'''

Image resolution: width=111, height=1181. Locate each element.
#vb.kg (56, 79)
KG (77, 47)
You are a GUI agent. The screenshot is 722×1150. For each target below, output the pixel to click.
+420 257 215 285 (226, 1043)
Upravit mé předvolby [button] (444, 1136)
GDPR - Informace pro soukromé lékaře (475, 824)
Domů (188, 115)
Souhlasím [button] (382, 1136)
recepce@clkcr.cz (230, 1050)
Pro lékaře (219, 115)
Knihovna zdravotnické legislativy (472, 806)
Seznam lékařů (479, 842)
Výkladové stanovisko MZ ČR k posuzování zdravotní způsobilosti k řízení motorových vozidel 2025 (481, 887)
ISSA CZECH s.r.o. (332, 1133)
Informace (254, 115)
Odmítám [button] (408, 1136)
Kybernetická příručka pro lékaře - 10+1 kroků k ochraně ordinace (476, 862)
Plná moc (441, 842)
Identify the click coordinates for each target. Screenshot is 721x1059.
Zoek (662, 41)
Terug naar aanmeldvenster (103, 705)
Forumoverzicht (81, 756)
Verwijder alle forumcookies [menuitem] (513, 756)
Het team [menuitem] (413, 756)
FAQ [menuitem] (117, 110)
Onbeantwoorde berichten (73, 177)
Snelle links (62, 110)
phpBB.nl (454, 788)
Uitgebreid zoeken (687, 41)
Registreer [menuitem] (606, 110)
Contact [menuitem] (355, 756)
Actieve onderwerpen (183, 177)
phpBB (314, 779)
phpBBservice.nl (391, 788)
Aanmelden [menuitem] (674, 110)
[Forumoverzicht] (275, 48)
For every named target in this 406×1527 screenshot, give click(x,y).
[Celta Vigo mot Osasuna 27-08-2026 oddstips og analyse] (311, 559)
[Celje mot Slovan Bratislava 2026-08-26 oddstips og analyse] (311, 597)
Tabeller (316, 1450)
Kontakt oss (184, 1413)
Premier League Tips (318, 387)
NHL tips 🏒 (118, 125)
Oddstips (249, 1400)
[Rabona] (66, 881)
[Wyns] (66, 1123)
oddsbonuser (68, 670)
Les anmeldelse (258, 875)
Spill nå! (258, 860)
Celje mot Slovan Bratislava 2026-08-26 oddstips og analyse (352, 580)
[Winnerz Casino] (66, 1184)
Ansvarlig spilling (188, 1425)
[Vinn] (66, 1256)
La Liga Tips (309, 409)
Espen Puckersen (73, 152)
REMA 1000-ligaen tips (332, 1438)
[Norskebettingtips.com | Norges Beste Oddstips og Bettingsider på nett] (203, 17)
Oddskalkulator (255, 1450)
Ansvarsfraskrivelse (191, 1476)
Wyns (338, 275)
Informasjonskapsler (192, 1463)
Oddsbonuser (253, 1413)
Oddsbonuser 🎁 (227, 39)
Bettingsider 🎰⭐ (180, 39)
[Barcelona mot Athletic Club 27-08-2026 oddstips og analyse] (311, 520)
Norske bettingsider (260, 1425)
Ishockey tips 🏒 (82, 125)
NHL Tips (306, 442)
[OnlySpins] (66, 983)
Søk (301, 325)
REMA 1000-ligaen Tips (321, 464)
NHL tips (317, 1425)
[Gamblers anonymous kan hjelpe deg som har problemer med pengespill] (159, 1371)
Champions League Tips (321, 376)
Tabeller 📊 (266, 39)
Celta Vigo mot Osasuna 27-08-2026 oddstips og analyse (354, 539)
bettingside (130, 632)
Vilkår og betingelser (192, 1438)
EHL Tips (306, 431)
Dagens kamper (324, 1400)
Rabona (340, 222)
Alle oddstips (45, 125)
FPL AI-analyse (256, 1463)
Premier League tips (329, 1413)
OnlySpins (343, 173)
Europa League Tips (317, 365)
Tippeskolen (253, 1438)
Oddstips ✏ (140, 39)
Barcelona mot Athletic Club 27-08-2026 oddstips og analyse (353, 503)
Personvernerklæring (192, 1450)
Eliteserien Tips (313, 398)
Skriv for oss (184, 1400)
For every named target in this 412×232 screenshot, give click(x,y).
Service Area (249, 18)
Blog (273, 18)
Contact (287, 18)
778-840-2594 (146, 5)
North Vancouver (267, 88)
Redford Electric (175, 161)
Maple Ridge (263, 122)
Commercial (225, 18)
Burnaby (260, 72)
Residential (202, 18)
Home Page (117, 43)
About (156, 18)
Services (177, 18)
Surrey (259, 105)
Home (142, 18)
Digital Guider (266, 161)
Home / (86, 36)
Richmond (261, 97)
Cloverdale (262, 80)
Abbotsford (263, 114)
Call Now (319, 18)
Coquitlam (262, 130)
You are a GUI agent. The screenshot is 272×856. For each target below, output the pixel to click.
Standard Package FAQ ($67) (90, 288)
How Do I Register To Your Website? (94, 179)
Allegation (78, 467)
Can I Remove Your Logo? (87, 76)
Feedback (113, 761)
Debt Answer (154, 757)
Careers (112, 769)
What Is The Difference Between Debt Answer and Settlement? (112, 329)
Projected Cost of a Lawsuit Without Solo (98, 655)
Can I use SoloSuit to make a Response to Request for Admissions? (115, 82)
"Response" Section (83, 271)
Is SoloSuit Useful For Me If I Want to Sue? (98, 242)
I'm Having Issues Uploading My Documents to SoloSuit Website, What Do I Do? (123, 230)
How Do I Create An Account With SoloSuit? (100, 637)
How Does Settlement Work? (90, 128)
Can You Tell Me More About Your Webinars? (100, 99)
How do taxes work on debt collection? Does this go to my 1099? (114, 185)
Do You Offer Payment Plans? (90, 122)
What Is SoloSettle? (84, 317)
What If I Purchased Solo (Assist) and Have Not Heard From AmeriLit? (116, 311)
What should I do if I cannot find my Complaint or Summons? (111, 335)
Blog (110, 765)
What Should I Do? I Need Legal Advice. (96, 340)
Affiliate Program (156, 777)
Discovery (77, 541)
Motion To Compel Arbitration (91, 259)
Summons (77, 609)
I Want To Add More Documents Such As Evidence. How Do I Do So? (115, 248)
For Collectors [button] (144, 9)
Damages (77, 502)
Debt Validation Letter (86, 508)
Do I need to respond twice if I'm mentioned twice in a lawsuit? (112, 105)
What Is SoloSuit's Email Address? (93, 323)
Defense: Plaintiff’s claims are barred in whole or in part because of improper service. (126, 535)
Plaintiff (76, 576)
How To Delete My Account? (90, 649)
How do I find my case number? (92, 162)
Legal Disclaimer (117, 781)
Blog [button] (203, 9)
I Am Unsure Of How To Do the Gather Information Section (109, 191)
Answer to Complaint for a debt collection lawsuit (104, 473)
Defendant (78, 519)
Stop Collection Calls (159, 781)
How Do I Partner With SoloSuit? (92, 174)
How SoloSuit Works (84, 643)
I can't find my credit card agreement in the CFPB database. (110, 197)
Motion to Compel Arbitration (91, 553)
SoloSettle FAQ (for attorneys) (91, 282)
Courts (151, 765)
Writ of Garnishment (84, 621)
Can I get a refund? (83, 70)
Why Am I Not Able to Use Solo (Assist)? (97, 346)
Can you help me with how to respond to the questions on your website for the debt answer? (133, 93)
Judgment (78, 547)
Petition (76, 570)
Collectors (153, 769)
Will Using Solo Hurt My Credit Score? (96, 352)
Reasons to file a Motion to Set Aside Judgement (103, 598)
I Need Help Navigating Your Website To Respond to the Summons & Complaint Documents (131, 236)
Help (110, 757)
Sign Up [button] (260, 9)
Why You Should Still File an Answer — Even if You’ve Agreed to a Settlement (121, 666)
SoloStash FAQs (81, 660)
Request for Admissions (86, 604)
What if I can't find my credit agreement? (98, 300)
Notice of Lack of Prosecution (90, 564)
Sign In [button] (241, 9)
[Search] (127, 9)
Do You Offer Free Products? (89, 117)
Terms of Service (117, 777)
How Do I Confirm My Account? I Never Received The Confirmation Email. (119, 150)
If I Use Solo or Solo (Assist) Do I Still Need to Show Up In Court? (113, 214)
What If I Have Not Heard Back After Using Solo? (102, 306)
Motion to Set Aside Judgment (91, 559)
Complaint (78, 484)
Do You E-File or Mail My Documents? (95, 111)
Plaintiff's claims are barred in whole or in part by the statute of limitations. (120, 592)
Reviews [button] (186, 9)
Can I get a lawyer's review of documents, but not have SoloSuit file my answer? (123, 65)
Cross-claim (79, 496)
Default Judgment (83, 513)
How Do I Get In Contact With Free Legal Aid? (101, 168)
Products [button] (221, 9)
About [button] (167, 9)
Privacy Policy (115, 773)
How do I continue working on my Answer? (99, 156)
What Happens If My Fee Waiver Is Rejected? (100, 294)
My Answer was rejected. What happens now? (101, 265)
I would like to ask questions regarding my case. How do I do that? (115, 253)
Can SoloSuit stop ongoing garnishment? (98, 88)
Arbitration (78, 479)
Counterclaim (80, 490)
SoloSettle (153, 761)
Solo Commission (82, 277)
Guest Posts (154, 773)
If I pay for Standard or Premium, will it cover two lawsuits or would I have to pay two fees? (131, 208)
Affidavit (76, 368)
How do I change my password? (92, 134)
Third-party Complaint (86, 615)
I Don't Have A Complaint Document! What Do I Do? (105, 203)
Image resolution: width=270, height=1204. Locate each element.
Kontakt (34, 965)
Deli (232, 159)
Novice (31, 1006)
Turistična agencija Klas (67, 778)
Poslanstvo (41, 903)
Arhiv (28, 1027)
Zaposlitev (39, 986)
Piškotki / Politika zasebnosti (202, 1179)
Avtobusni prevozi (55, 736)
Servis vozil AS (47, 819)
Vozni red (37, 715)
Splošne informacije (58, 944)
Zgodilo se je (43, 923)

'''

EXERCISE AIM: Reproduce the rows above without alteration, from the line with "NHL tips (317, 1425)" to the line with "Dagens kamper (324, 1400)", both included.

TASK RESPONSE:
NHL tips (317, 1425)
[Gamblers anonymous kan hjelpe deg som har problemer med pengespill] (159, 1371)
Champions League Tips (321, 376)
Tabeller 📊 (266, 39)
Celta Vigo mot Osasuna 27-08-2026 oddstips og analyse (354, 539)
bettingside (130, 632)
Vilkår og betingelser (192, 1438)
EHL Tips (306, 431)
Dagens kamper (324, 1400)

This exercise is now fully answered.